The size of the victory went well beyond the polling consensus that the referendum was too close to call. Six out of ten Greeks said “no” to European Union demands – a staggering figure in any election. This suggests that Tsipras tapped into a deep-seated feeling among Greeks to send the EU a message.
That message is not just a “no” to austerity. It’s a “no” to how Greeks have been portrayed by European politicians and media: they live off EU largesse, avoid taxes, spend lavishly. More painfully, Greeks have been portrayed as lazy, and don’t pay a price for violating the EU’s complicated budget rules.
“No” clearly spoke for a touched-nerve, particularly in rural, private-sector Greece.
In a country of only 11 million people – about the population of Georgia – about 2 million live in the Athens metro region, which is dominated by government spending and workers. You would think that Athens, filled with public employees, would have been the heart of “no” voters, defending the size of the Greek state.
In fact, Athens was the one region that appeared evenly divided. The broader Greek public – in the country-side and on the islands — had a different message to deliver.
Greeks working in the private sector and living in rural stretches and scattered islands were the heart of the “no” vote. These are the small farms, hotels, and restaurants that dominate Greece’s private economy. Contrary to the stereotype, Greece’s private sector – filled with small and medium enterprises – actually work harder with fewer benefits than their German and northern European counterparts.
Private sector Greeks were willing to say “no” to those who buy their olives and cheese and tomatoes.

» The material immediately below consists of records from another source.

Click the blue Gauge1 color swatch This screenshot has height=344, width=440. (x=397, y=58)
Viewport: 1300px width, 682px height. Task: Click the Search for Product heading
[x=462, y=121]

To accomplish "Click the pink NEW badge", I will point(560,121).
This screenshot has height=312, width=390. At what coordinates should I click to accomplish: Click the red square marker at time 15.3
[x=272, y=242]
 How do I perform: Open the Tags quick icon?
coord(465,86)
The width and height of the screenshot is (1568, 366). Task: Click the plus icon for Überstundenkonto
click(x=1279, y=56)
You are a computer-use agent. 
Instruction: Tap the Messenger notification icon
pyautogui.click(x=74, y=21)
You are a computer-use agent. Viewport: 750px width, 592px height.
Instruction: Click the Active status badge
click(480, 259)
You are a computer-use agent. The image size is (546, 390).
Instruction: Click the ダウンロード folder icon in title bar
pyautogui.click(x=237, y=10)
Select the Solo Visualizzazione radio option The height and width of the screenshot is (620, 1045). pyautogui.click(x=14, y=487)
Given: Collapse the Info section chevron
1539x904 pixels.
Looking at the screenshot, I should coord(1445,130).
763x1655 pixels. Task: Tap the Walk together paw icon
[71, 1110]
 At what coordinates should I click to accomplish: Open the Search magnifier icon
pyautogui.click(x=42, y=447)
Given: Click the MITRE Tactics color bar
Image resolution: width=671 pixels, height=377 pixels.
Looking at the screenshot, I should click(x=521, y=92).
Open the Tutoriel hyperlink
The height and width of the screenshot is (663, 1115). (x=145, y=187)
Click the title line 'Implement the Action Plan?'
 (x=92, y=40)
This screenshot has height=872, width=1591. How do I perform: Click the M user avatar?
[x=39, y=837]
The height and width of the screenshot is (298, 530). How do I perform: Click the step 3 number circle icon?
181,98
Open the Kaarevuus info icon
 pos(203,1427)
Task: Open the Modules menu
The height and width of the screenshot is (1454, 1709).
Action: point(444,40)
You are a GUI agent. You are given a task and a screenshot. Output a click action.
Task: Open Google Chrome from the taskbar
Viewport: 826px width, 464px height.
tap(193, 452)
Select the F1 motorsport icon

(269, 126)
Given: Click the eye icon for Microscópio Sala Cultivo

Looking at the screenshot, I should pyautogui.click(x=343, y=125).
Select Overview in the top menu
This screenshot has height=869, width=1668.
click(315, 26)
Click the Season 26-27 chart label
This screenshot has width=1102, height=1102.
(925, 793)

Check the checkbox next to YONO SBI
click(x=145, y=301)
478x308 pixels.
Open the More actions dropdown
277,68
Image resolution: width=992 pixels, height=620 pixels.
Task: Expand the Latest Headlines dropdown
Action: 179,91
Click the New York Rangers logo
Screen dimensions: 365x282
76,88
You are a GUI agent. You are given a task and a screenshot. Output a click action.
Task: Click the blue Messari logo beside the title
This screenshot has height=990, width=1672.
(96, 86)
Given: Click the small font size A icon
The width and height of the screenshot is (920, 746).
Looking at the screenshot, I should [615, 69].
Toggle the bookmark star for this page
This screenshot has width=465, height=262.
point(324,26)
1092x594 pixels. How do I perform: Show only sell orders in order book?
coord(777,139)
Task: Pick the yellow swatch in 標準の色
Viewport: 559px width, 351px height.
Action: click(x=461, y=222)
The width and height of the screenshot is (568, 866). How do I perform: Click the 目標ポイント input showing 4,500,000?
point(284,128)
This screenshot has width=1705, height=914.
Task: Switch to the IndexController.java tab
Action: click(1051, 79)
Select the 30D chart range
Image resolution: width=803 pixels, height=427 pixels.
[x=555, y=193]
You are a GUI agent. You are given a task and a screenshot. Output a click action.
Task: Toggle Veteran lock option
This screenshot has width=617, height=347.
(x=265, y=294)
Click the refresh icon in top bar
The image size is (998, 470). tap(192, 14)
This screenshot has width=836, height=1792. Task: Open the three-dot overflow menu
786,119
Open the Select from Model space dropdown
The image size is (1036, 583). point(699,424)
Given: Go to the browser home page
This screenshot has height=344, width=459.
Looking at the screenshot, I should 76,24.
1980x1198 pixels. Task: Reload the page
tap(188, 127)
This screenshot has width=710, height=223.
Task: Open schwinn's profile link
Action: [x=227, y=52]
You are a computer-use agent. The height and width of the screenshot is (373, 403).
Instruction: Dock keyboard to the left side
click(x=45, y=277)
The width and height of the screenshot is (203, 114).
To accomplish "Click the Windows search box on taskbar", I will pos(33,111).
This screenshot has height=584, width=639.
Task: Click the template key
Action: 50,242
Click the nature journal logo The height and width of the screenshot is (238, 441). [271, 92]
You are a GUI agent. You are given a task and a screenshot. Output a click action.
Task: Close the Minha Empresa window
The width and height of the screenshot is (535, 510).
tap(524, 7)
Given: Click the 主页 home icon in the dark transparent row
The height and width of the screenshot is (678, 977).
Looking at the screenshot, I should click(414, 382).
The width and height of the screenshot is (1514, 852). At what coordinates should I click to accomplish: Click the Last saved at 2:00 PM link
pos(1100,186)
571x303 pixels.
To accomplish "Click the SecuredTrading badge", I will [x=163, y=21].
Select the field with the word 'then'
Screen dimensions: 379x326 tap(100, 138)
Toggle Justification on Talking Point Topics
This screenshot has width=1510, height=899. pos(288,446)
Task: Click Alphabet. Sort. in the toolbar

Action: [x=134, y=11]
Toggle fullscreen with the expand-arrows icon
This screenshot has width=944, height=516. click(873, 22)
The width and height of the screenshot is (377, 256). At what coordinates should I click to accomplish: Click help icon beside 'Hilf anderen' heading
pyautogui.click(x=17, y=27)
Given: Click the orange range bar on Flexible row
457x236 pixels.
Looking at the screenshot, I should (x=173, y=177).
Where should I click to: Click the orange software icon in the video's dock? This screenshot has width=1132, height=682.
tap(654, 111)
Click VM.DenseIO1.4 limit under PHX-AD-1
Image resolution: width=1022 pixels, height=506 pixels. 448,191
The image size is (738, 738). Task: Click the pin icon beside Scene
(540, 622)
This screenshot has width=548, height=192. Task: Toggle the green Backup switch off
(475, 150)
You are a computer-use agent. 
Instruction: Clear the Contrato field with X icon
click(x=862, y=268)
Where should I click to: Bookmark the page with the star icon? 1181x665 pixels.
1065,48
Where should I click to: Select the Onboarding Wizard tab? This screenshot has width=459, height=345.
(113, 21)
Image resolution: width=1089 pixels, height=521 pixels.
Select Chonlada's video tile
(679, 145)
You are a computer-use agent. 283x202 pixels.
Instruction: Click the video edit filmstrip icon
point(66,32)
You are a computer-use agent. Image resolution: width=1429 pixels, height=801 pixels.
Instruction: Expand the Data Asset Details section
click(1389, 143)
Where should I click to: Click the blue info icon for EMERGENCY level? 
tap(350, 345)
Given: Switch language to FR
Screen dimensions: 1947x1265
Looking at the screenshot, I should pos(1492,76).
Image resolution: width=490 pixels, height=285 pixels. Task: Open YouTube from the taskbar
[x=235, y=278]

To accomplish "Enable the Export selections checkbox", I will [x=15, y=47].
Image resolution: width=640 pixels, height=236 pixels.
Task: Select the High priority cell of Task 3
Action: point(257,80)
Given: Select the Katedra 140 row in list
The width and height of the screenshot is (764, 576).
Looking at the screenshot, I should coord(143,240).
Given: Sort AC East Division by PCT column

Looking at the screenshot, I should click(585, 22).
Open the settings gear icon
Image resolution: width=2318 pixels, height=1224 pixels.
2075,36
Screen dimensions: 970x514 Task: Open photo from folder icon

They were willing to say no to the people who visit their beaches and villages and historic sites.
Over nine out of 10 tourists in Greece each year come from Europe. As hospitable as Greeks are, they didn’t seem to care.
Greeks had come to resent the idea that they had not paid a penalty for flouting EU rules. Five years of economic contraction, over 30% unemployment, and 60% youth unemployment was enough suffering.
Still, while the vote may have felt good, there is hard work ahead for Greece if July 5th is going to be Greece’s new independence day.
Tsipras now must deliver on some key items: convince the European Central Bank to stabilize banks, re-embrace elements of austerity, and (this is the hard part) convince Europeans to give him debt relief.
To get debt relief, he must demonstrate he will continue to meet budget goals for the foreseeable future.
In the past six months, he has not shown either that he has the political will or that he has a group of people with technical know-how to get that done. But he now may have a chance to change that equation. The size of his mandate, the departure of finance minister Yanis Varoufakis, and perhaps a reshuffle of his cabinet to shed anti-Euro hardliners, may give him the room to maneuver.
One big lesson Greece has taught the EU: you cannot intimidate another country into a narrow technical solution to a big complicated political and economic problem. And the EU must consider the impact on the private economy when it evaluates whether a country has paid a price for missing targets.
As distasteful as many current Greek officials appear to be to outsiders, Eurocrats came across in Greece as much worse. While impressive in their technical skills, they alienated regular Greeks with their righteousness and obsession with rules that ignored their impact on real people.
Greece’s private economy has spoken. Now it is up to Greek and EU political leaders to respond.
William Antholis is the CEO of the Miller Center at the University of Virginia. He served as Director of International Economic Affairs on the White House National Security Council from 1997 to 1999.